■ WHAT YOU ARE ASKED TO DO: This exercise requires an exact copy of each line from the one containing "Click the False value under Enabled column" down to the last line below.

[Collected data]
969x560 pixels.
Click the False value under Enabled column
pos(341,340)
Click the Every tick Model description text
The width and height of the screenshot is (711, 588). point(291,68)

■ SOLUTION TO THIS EXERCISE:
Click the False value under Enabled column
pos(341,340)
Click the Every tick Model description text
The width and height of the screenshot is (711, 588). point(291,68)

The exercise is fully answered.